## Begin Material for this exercise
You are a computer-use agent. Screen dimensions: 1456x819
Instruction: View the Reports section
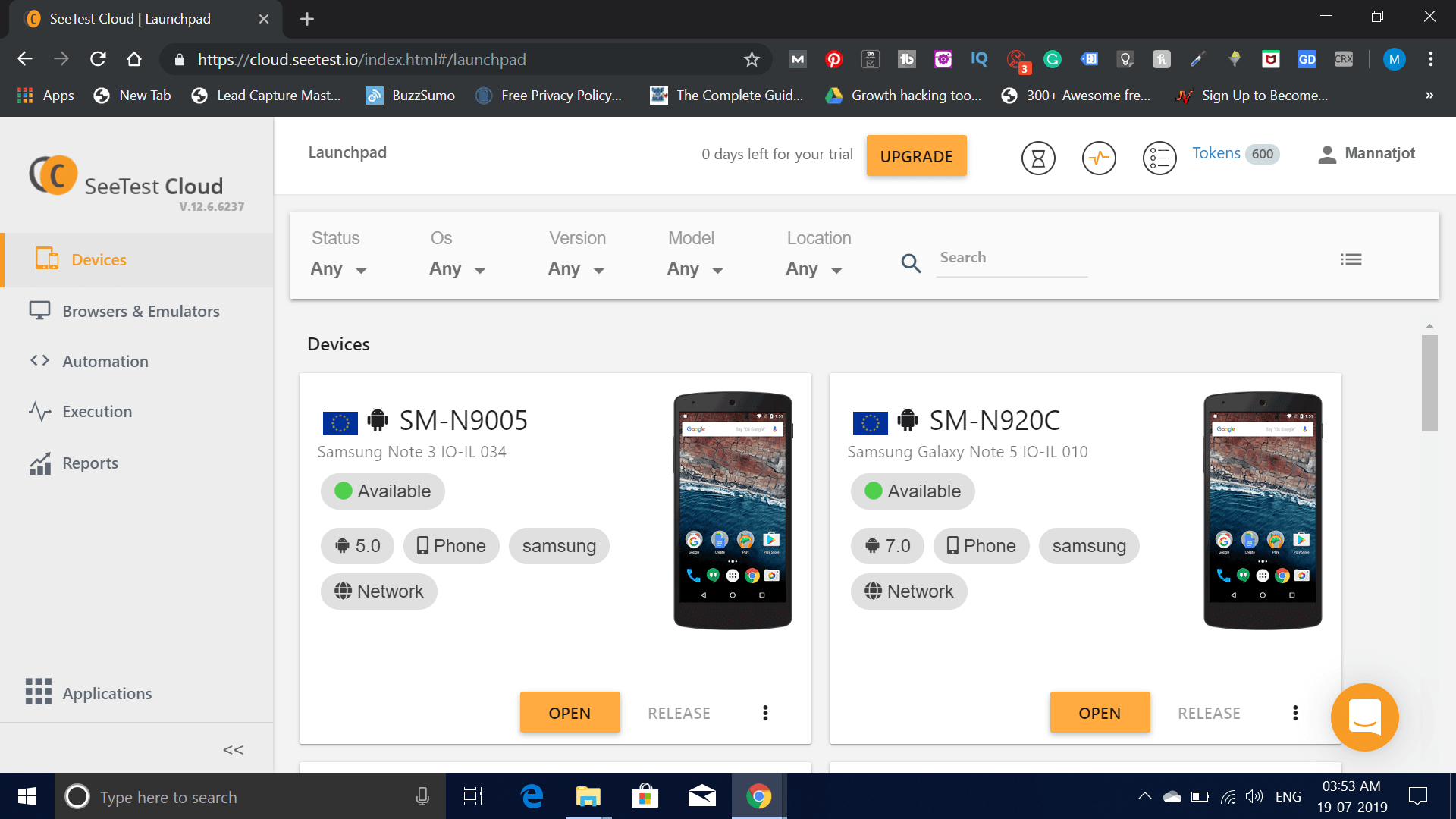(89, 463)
## End Material for this exercise
## Begin Material for this exercise
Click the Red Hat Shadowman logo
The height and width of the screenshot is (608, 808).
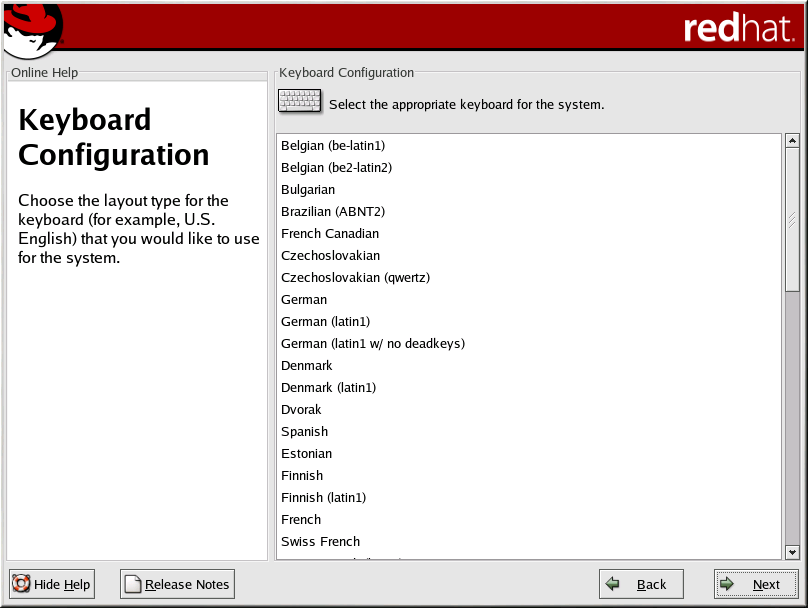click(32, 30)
## End Material for this exercise
# Job
Copy out every line from the items above that contains the word "View", counting only matches with the same capitalization.

# Solution to the exercise
Instruction: View the Reports section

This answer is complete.